### Task to complete:
Within these entries, which lines include the string "choice"? Copy each one.

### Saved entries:
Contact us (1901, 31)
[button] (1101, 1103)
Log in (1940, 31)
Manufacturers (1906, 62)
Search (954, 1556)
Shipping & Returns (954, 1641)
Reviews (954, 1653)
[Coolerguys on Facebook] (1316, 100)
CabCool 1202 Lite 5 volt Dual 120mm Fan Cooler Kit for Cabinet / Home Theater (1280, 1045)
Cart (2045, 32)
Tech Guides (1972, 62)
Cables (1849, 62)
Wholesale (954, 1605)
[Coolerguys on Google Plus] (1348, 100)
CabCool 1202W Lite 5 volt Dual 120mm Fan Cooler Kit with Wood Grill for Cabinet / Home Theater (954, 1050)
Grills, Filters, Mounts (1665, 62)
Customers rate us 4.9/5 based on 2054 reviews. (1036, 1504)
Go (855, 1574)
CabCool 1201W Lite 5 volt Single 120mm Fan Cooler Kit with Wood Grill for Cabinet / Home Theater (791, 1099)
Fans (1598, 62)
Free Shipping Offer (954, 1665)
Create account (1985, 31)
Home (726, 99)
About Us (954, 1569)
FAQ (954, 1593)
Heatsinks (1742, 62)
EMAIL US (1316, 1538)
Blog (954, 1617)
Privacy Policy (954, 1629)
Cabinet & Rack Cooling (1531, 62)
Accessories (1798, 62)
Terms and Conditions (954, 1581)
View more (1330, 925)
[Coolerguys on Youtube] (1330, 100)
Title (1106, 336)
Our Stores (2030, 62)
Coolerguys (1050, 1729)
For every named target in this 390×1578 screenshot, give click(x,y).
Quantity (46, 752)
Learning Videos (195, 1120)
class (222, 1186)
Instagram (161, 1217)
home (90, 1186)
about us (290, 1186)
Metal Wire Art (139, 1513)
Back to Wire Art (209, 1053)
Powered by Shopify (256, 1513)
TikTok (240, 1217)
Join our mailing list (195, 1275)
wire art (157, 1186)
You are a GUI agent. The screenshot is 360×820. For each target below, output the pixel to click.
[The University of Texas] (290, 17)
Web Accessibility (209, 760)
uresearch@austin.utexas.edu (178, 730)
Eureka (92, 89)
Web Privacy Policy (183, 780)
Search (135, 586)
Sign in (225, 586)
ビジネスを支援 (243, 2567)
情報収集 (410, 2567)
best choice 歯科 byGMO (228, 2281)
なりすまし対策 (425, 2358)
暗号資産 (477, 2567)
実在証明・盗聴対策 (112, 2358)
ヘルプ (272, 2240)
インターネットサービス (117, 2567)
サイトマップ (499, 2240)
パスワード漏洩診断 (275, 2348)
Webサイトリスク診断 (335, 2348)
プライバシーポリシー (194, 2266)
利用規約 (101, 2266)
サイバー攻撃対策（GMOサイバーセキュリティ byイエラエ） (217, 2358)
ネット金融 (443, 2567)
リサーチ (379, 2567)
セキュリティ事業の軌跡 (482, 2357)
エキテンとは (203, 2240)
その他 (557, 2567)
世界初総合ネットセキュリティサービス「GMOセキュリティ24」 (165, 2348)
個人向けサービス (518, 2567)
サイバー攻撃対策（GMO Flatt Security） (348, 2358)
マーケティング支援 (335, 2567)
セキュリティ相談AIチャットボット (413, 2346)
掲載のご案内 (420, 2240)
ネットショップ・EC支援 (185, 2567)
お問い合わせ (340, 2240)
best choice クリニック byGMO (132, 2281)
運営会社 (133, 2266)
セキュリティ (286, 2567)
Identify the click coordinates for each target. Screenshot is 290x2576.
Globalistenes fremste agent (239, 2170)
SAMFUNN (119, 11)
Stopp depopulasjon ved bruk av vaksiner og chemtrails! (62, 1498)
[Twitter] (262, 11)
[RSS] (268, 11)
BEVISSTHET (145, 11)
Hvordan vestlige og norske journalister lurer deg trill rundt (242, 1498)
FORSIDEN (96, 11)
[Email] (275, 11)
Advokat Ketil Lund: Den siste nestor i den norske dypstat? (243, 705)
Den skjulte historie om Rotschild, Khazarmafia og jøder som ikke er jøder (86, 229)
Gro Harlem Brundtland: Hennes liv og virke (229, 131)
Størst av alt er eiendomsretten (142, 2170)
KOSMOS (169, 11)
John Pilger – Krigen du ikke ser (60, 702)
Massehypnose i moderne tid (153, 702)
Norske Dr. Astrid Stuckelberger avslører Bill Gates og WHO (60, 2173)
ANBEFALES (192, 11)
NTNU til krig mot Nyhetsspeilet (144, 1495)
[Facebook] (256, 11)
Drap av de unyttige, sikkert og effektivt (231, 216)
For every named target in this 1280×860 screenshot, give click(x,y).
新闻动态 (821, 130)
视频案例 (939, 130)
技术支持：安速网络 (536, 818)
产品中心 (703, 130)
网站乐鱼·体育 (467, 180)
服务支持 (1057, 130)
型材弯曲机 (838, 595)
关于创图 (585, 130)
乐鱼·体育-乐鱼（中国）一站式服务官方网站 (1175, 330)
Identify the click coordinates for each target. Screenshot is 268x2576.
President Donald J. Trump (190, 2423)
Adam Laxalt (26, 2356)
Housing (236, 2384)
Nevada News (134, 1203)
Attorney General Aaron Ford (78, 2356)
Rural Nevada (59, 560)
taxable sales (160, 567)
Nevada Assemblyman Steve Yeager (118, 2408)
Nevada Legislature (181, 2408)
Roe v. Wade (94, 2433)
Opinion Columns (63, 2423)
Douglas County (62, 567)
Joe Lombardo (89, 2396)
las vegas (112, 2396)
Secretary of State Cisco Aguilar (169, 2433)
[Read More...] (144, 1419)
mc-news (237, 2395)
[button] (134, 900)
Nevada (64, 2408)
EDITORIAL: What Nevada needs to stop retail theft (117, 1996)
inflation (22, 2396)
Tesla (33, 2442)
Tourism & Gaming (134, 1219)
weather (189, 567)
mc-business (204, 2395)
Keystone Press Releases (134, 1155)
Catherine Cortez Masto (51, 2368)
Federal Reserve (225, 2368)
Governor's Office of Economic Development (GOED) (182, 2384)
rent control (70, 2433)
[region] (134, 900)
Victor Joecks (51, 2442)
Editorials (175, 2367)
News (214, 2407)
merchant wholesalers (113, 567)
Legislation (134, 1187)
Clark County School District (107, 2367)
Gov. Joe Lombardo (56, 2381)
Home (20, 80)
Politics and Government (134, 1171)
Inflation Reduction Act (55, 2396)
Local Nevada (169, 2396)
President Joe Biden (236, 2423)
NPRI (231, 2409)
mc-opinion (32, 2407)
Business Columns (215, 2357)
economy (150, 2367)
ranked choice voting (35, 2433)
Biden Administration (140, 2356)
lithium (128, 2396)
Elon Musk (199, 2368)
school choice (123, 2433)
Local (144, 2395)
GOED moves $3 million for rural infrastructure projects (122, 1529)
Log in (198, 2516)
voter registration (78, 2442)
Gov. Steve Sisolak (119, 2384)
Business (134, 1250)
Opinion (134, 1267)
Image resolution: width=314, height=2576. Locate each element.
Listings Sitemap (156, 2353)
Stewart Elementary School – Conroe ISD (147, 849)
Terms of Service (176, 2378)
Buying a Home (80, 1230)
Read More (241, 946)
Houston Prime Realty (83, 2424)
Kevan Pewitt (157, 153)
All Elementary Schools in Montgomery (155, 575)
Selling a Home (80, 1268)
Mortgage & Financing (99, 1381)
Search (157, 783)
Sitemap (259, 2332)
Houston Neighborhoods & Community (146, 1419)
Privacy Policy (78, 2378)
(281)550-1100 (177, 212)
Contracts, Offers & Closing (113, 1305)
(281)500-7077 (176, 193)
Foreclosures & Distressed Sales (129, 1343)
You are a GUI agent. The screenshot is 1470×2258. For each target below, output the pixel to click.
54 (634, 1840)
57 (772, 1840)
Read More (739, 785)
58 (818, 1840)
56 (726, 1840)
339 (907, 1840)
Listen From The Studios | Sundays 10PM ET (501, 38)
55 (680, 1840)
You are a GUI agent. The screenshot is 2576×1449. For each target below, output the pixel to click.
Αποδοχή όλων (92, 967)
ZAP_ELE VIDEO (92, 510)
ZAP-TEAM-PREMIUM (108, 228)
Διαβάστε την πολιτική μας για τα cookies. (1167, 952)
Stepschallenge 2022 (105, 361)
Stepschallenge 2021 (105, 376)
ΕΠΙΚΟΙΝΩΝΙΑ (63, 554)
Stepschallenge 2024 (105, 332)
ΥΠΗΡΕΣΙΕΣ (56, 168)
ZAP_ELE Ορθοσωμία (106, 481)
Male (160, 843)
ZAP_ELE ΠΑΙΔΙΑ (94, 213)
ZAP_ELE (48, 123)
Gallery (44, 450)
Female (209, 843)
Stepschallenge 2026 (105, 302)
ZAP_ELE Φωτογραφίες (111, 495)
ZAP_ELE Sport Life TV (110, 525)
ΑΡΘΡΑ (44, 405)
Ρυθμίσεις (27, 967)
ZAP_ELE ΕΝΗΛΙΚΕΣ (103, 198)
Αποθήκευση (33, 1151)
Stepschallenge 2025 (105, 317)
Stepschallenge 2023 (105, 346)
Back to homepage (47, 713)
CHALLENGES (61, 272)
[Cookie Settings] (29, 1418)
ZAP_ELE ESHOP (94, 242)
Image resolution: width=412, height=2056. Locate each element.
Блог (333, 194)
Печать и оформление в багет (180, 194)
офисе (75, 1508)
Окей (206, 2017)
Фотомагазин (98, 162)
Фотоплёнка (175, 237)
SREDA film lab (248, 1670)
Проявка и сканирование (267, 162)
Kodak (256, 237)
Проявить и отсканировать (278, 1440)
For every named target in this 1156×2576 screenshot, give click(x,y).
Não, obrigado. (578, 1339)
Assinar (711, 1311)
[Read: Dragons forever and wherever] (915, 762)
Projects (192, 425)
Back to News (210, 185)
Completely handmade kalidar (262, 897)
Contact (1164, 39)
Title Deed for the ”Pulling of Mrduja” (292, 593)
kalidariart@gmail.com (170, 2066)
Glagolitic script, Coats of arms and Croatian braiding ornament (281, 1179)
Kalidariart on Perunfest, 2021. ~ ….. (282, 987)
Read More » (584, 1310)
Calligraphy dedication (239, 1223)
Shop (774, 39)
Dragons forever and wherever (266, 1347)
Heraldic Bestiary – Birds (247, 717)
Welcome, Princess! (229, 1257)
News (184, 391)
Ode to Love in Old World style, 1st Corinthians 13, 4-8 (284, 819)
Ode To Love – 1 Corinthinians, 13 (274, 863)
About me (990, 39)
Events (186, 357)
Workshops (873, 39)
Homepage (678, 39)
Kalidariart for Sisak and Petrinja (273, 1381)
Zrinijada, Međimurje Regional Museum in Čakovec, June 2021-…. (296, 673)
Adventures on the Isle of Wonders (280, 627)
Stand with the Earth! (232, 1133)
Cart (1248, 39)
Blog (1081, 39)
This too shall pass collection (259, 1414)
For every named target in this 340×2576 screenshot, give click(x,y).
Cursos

### Your response:
best choice 歯科 byGMO (228, 2281)
best choice クリニック byGMO (132, 2281)
ranked choice voting (35, 2433)
school choice (123, 2433)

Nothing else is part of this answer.